Interpretando questo episodio in chiave simbolica e teologica, Gv sottolinea come Caifa pronunci delle parole profetiche, che superano le sue intenzioni
Indipendentemente dal suo cinico realismo politico... in lui è infatti attivo il carisma legato alla sua carica religiosa di sommo Sacerdote...  in virtù del quale lui preannunzia, senza esserne consapevole, il valore salvifico della morte di Gesù per la “vita del mondo” (cfr. Gv 6,33.51c).
Nel suo commento, Gv aggiunge poi una lettura che oltrepassa la prospettiva giudaica... e dice che la morte di Gesù doveva avvenire non soltanto per la nazione, ma anche per riunire insieme i figli di Dio che erano dispersi.

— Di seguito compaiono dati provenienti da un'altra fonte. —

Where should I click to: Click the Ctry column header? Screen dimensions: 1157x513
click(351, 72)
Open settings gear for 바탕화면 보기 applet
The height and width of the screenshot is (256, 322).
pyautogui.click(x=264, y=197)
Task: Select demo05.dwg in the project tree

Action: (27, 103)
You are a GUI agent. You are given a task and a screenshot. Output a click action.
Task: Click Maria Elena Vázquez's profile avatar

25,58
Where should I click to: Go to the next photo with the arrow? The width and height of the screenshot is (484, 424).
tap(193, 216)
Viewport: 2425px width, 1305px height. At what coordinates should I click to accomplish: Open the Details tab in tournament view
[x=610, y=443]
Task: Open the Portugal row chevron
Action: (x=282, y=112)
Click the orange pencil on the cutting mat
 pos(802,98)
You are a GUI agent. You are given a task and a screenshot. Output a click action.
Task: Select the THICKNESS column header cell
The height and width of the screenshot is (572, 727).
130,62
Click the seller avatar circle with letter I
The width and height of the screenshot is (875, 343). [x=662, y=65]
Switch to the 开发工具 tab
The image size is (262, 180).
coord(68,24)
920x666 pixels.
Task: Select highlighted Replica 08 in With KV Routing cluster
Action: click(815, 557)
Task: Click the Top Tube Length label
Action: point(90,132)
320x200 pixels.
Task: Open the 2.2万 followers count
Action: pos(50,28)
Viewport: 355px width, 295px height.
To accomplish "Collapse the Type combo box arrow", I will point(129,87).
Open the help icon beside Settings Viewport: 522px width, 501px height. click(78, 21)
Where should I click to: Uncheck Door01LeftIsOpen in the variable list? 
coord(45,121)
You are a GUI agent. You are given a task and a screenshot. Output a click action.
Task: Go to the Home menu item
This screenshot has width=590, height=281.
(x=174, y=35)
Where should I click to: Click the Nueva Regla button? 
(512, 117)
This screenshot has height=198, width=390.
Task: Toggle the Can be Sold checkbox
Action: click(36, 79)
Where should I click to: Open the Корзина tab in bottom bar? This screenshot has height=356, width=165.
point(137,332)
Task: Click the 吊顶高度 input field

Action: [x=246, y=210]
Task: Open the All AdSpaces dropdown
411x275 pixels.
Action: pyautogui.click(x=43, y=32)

L'evangelista non si riferisce qui all'idea già presente nell'Ebraismo, secondo la quale anche i popoli pagani alla fine sarebbero stati accolti in Israele, popolo di Dio.
Lui richiama invece il principio affermato nel Prologo (cfr. Gv 1,12) secondo il quale, grazie a Gesù, viene costituito un nuovo popolo di Dio formato dai giudei e dai pagani.
I figli di Dio dispersi nel mondo sono dunque le altre “pecore” (Gv 10,16) non provenienti da Israele, le quali saranno attratte da Cristo mediante la sua morte in croce (Cfr. Gv 12,32).